### Direction 1
In the data entries, from the line with "I will pos(733,199)." to the line with "Action: [x=34, y=129]", swap "funnel" for "sieve" and reproduce those lines with nothing else altered.

This leads to two subgroup effects:
CATE(low season) = E[Y | T = 1, S = low season] − E[Y | T = 0, S = low season]
CATE(high season) = E[Y | T = 1, S = high season] − E[Y | T = 0, S = high season]
These are the average treatment effects for customers who were observed under low-season conditions and high-season conditions, respectively.
If our goal is to recover a single average effect for the entire customer population, we take a weighted average of these two conditional effects. The weights reflect how frequently each seasonal condition occurs in the target population. In our running example, one third of customers appear under low-season conditions and two thirds under high-season conditions. The population ATE is therefore:
ATE = (1/3) × CATE(low season) + (2/3) × CATE(high season).
This weighted average isolates the causal effect of the email because each conditional effect is estimated within a fixed seasonal condition, and the weighting step simply reconstructs the environment of the target population. When seasonality acts as a common cause of T and Y, adjusting for S in this way removes the bias that would otherwise arise from comparing groups with different seasonal compositions.
So, to summarise, the first role seasonality can play in a causal analysis is that it can function as a common cause of the treatment and the outcome. In that case, it produces a biased association between the two, and we cannot simply compare average outcomes to measure causal effects. Adjusting for the seasonal condition resolves this problem.
Let’s now focus on the second scenario, where seasonality does not act as a common cause of treatment and outcome, but the treatment effect differs across seasonal conditions.

Data entries:
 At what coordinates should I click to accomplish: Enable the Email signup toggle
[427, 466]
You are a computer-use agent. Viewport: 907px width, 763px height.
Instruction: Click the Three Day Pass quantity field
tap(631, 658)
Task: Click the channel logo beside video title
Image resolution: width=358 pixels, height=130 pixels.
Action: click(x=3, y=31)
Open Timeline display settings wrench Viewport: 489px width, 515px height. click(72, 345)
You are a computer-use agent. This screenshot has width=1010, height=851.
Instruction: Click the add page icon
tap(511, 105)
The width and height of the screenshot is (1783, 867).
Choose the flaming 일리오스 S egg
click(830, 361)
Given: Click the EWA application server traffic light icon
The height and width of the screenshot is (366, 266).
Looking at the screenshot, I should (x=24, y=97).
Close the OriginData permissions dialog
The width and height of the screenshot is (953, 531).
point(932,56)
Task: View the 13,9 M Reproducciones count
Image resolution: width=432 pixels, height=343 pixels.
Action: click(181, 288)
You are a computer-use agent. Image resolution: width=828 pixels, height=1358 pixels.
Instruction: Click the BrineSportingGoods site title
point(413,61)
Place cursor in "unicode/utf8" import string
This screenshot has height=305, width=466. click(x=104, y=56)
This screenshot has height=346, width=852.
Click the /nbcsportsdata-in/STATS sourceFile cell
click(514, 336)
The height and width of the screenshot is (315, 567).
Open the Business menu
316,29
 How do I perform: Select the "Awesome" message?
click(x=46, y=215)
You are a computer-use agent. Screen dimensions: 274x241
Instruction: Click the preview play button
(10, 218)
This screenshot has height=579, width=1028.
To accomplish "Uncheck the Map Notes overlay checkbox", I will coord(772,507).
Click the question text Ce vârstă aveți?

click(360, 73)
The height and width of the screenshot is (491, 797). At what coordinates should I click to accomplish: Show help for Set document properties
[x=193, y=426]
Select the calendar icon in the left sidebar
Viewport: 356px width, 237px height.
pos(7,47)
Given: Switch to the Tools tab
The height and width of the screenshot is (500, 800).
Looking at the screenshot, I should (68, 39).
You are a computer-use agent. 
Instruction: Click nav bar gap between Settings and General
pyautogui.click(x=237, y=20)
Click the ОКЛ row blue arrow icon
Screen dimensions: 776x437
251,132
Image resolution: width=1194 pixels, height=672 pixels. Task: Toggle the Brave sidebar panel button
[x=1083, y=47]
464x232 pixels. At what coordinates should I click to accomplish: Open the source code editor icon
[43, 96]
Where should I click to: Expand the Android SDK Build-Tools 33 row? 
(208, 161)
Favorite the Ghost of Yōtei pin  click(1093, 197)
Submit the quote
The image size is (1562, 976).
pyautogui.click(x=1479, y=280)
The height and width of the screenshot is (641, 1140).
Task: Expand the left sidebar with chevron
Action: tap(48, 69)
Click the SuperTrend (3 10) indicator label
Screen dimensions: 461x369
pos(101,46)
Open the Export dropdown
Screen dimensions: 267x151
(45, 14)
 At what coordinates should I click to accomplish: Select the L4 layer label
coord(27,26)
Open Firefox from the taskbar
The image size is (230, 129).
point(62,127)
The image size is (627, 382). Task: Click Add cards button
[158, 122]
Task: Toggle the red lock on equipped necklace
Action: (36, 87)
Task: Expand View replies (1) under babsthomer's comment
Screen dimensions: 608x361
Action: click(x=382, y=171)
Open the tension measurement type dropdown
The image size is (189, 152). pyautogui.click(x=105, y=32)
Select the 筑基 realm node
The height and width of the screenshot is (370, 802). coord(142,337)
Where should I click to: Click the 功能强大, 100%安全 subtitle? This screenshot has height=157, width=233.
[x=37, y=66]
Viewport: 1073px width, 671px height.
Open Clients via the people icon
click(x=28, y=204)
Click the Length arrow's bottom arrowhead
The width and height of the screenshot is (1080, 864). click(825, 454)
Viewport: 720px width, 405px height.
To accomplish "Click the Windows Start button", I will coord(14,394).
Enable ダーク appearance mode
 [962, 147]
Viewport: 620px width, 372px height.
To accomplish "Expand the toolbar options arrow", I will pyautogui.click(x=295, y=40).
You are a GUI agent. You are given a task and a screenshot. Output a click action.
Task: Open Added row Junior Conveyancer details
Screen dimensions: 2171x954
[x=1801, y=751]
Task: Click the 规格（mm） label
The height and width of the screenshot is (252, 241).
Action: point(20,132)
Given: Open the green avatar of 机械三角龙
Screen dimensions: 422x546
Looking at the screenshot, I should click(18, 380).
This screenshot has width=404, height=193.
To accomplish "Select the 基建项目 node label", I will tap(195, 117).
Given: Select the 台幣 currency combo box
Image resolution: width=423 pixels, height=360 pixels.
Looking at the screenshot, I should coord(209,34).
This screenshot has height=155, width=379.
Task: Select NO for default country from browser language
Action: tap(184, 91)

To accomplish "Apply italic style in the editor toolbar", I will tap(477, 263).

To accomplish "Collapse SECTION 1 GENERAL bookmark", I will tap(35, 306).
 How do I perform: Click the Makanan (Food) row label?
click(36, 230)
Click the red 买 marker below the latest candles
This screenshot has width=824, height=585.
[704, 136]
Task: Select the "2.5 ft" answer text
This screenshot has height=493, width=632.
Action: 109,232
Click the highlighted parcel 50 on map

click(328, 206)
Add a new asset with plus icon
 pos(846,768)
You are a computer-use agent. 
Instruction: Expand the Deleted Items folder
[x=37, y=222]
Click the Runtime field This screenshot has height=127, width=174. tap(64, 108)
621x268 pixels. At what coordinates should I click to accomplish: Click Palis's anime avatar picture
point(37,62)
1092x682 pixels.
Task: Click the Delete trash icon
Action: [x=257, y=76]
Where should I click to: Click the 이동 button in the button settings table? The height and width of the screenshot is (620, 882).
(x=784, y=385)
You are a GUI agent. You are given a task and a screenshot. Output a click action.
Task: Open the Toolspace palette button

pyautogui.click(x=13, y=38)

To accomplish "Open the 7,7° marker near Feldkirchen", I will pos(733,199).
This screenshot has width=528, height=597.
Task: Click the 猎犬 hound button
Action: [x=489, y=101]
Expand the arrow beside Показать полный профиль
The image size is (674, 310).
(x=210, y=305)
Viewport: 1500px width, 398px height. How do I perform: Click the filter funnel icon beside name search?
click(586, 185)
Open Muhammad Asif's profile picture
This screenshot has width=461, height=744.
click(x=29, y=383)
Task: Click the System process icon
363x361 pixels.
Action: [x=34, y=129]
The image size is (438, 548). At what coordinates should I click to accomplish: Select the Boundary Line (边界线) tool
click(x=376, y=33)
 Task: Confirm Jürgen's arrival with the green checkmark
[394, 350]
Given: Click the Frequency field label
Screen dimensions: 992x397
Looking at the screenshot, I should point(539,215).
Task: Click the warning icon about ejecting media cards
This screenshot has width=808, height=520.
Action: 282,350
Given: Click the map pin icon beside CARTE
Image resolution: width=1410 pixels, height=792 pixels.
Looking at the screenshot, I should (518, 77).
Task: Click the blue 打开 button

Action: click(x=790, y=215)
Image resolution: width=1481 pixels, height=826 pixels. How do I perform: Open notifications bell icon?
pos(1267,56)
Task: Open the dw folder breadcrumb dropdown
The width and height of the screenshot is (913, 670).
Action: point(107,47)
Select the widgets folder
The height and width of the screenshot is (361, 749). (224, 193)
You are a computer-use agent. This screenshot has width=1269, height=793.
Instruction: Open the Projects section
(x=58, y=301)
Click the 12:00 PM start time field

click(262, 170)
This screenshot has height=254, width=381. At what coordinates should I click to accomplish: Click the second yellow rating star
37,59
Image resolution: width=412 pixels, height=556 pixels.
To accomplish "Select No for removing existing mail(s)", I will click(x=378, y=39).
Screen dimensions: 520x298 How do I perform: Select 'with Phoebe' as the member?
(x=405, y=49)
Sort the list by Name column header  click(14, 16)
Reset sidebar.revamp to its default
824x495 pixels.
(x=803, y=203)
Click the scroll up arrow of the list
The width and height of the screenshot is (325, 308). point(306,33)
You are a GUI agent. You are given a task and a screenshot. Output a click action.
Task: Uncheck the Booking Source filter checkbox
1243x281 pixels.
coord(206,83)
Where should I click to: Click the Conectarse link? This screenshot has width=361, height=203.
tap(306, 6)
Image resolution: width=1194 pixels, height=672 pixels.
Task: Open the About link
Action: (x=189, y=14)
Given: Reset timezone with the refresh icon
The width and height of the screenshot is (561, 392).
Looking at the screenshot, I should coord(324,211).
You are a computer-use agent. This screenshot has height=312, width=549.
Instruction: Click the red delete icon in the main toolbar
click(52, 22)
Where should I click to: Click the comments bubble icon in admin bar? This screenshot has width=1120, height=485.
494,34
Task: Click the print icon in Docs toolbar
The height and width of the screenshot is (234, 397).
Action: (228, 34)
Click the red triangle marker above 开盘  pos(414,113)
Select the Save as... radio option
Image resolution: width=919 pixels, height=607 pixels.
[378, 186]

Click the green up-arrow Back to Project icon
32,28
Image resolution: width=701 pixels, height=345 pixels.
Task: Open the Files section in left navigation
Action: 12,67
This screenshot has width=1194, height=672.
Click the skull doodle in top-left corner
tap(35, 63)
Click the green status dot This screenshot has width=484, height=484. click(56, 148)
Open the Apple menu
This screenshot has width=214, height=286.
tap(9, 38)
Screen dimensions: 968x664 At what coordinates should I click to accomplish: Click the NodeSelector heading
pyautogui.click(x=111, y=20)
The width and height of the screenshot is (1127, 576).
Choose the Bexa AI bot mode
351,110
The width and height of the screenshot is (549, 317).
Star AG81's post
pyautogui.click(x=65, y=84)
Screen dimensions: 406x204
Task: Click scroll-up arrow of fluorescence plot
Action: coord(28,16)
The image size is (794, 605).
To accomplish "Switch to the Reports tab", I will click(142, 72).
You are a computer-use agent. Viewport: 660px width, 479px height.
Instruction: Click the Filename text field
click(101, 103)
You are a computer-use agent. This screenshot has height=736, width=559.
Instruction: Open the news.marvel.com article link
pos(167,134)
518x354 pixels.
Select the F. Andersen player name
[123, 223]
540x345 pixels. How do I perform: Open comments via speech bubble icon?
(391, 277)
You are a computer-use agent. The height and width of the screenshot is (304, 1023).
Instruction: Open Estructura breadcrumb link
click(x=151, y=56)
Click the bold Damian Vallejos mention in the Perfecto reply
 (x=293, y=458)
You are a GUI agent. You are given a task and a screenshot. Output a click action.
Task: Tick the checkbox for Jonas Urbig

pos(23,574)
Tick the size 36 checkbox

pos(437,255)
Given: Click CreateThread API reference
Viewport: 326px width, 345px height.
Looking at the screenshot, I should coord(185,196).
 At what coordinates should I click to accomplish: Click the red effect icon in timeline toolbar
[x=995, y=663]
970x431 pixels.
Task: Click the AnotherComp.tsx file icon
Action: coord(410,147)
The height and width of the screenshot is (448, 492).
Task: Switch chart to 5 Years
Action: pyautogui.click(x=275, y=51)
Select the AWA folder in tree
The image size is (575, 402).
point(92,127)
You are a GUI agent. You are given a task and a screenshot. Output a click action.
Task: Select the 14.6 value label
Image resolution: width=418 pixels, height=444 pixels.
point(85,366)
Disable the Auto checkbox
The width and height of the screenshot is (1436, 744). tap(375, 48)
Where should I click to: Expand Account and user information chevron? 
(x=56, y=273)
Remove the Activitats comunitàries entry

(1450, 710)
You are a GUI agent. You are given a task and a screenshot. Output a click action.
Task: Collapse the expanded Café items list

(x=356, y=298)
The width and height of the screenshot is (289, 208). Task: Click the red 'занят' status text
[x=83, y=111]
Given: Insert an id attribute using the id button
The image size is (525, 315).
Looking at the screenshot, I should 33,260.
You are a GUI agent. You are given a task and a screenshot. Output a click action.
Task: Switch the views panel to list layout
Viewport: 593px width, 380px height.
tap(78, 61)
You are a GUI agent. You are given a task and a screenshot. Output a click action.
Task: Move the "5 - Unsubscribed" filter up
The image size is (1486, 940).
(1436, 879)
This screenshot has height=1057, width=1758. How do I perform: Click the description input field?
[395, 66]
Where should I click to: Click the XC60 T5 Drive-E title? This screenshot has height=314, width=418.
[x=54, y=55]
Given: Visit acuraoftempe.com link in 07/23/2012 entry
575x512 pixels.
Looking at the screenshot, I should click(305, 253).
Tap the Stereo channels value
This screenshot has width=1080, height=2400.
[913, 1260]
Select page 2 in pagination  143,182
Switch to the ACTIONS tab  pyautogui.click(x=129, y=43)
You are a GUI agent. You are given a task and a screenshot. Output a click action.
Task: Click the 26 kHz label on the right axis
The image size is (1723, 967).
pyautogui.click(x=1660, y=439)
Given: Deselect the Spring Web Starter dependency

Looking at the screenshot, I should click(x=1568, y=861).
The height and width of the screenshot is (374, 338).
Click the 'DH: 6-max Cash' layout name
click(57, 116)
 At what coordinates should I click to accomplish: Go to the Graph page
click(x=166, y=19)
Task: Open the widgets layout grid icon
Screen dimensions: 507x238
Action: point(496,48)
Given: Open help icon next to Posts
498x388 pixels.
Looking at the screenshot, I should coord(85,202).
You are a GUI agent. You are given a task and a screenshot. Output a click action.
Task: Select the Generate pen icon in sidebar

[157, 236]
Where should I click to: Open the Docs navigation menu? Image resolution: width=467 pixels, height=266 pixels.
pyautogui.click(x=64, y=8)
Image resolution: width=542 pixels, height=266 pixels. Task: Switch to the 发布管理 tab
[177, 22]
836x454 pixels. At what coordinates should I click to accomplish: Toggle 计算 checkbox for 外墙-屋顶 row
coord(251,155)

### Direction 2
Answer these questions about the passage on seasonality and causal effects:
(a) In the running example, what fraction of customers appear under low-season conditions?
(b) What do the weights in the weighted average reflect?
(c) In the second scenario, what differs across seasonal conditions?

### Correct output 1
To accomplish "Open the 7,7° marker near Feldkirchen", I will pos(733,199).
This screenshot has width=528, height=597.
Task: Click the 猎犬 hound button
Action: [x=489, y=101]
Expand the arrow beside Показать полный профиль
The image size is (674, 310).
(x=210, y=305)
Viewport: 1500px width, 398px height. How do I perform: Click the filter sieve icon beside name search?
click(586, 185)
Open Muhammad Asif's profile picture
This screenshot has width=461, height=744.
click(x=29, y=383)
Task: Click the System process icon
363x361 pixels.
Action: [x=34, y=129]

### Correct output 2
(a) One third.
(b) How frequently each seasonal condition occurs in the target population.
(c) The treatment effect.